• [Prompt]:
Whenever a line in the data contains "checkbox", show that line.
== Record set
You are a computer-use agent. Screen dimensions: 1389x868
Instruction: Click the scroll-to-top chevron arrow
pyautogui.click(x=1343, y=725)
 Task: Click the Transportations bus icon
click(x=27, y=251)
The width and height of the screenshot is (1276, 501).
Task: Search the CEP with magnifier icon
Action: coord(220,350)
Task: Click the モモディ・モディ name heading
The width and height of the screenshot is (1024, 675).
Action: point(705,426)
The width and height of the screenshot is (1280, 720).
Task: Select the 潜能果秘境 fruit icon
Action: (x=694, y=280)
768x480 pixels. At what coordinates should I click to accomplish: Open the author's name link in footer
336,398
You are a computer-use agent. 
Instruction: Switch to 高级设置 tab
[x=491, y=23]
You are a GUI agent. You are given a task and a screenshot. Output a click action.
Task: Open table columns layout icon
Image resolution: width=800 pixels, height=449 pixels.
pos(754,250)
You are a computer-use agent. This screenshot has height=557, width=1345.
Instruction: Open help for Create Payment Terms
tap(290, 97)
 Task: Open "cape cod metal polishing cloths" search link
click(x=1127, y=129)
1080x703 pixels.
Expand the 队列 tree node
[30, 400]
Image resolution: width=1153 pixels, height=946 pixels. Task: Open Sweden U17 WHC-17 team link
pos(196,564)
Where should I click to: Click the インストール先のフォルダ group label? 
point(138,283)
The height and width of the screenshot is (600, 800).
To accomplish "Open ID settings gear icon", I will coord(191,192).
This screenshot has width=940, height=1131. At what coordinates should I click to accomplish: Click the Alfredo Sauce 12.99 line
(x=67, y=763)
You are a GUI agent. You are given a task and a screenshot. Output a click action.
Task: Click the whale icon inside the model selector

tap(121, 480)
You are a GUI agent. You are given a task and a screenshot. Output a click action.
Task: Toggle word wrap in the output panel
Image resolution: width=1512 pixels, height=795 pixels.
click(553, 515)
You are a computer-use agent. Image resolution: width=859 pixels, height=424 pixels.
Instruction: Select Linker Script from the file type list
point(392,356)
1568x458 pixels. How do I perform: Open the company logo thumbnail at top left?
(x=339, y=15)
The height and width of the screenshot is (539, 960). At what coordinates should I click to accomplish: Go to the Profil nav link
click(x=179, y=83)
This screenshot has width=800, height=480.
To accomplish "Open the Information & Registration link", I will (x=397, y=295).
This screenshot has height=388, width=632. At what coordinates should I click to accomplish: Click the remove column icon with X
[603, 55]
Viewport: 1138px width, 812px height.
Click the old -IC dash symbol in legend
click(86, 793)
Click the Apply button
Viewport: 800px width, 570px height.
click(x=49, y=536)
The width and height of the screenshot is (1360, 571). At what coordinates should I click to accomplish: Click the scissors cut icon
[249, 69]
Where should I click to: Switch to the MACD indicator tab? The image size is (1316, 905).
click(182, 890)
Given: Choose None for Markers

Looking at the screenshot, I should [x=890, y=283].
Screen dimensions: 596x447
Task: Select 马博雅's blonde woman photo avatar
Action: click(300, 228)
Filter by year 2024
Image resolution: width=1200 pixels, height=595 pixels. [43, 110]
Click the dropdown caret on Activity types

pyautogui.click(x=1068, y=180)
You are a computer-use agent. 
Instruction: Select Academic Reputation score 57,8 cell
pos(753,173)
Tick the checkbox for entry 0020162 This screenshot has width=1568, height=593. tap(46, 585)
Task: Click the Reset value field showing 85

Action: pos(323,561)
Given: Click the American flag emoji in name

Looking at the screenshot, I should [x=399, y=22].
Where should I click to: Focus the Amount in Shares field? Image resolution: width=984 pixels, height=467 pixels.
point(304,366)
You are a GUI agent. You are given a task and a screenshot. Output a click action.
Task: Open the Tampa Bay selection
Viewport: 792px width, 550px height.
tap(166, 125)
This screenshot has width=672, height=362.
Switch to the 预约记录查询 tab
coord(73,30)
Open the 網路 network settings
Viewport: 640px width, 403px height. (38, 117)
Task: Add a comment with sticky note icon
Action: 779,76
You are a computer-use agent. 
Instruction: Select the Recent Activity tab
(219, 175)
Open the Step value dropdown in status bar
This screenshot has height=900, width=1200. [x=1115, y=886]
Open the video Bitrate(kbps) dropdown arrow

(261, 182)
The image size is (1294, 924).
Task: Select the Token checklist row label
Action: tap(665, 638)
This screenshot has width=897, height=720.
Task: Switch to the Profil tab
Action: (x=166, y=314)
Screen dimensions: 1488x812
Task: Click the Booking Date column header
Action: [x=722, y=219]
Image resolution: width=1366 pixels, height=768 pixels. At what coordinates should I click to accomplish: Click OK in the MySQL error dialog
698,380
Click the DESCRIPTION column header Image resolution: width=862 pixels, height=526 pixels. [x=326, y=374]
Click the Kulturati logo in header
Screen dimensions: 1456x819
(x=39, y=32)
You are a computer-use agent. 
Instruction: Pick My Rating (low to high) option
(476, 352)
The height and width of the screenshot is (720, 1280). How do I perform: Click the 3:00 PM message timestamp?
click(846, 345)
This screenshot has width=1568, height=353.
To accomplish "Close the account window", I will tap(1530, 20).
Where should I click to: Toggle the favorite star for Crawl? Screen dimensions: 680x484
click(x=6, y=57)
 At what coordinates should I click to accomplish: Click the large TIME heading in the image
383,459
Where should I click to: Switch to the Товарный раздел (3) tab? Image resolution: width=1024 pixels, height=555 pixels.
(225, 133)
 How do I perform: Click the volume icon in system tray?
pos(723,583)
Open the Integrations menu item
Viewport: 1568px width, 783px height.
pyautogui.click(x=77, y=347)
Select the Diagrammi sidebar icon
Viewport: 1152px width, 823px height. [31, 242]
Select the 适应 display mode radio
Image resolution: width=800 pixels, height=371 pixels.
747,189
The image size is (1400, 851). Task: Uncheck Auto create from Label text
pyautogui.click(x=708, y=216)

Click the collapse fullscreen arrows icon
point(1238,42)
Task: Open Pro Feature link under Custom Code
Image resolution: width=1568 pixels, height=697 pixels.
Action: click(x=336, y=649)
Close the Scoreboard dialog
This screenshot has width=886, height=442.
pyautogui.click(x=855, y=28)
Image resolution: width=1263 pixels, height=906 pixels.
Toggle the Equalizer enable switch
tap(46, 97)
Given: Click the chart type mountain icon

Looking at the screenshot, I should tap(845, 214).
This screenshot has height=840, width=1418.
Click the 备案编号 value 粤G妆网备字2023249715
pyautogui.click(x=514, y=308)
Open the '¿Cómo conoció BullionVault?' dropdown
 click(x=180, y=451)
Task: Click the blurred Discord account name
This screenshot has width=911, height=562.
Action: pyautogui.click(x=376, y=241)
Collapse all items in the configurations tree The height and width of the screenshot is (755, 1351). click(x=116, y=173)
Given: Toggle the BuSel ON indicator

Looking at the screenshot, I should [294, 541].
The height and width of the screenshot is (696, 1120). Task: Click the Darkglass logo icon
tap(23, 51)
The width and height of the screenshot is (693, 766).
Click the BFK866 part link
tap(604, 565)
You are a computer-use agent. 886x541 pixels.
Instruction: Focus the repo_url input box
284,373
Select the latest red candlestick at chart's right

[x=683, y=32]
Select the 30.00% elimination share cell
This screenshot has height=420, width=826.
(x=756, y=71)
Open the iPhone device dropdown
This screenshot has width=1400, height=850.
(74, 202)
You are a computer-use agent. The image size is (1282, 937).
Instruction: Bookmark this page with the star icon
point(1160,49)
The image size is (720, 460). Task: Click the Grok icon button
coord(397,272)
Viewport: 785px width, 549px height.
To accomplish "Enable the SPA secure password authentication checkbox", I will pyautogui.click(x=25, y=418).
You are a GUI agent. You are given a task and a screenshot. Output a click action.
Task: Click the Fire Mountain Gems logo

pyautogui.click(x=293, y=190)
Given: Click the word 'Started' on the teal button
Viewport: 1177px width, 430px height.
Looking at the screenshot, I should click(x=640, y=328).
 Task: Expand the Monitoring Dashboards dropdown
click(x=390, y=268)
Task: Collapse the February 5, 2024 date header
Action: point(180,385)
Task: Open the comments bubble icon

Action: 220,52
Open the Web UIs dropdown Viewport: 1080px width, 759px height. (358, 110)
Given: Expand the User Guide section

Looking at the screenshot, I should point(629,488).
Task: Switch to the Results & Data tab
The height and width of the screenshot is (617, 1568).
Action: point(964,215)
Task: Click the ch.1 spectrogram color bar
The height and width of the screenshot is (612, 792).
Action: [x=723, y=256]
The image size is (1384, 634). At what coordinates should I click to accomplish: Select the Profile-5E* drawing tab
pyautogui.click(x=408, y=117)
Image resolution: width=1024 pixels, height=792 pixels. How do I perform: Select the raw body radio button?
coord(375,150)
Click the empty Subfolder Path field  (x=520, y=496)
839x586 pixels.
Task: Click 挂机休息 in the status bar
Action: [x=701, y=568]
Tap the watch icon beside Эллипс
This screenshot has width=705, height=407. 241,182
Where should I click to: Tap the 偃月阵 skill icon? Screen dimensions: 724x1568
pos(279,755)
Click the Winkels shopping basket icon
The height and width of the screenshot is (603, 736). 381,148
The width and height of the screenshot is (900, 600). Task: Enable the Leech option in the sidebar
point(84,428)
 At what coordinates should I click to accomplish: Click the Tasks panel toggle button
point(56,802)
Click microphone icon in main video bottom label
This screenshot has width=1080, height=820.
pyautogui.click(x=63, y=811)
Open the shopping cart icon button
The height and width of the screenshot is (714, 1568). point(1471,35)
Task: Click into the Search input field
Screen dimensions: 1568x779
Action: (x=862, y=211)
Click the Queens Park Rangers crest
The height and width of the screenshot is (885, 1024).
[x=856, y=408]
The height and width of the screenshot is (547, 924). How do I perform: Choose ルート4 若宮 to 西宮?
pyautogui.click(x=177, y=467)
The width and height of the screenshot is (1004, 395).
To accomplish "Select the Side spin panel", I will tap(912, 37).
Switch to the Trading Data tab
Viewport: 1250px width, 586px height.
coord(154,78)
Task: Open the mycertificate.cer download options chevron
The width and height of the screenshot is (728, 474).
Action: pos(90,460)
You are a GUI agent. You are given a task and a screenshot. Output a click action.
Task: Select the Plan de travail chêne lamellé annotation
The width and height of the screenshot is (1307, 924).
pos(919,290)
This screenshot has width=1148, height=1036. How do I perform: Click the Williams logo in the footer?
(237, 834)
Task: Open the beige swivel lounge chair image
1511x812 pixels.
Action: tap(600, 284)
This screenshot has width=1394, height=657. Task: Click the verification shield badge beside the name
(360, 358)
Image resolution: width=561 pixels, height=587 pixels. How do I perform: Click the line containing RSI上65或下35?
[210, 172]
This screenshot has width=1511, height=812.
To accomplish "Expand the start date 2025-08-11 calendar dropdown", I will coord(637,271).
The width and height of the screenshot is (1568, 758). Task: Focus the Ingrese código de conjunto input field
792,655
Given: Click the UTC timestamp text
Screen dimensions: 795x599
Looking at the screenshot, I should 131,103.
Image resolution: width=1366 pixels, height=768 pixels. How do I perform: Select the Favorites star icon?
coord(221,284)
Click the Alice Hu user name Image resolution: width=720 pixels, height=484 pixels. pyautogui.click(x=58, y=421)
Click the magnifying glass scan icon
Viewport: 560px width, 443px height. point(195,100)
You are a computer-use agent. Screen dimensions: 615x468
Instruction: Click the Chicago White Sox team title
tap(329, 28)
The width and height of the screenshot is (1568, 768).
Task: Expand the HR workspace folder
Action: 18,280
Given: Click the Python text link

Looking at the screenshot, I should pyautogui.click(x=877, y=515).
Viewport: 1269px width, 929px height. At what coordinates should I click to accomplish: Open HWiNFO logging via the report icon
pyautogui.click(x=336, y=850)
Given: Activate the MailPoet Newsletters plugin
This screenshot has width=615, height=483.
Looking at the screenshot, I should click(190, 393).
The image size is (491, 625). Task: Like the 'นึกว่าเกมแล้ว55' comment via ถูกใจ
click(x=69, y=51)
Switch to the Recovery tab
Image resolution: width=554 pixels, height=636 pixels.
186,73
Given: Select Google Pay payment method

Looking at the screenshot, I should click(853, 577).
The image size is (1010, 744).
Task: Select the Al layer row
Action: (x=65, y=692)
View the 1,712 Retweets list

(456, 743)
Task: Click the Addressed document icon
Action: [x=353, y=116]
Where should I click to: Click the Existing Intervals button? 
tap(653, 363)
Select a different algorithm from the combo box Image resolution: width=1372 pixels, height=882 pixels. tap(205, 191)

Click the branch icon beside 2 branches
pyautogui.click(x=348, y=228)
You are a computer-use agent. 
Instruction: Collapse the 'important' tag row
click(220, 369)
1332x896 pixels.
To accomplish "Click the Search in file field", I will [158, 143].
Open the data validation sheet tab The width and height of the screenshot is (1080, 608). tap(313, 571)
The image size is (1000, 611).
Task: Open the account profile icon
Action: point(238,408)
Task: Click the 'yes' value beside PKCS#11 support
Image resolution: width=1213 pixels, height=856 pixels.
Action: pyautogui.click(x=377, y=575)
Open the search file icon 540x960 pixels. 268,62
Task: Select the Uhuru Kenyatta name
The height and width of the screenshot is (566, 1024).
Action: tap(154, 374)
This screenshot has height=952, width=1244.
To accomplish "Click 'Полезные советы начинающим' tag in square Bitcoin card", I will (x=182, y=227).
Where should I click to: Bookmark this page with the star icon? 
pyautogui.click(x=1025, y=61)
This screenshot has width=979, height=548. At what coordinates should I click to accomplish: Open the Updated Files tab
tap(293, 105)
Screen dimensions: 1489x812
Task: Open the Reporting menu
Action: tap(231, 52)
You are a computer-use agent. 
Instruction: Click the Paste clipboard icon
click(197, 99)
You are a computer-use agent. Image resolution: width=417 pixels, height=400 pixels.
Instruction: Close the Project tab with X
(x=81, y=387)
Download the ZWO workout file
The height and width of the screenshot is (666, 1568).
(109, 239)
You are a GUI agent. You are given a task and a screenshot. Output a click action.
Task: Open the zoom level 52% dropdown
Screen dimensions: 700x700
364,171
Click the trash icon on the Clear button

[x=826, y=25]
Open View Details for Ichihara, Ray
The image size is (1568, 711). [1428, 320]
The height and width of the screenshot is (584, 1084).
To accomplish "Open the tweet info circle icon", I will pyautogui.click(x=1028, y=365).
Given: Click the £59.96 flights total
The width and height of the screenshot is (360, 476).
====
• [Solution to this exercise]:
Tick the checkbox for entry 0020162 This screenshot has width=1568, height=593. tap(46, 585)
To accomplish "Enable the SPA secure password authentication checkbox", I will pyautogui.click(x=25, y=418).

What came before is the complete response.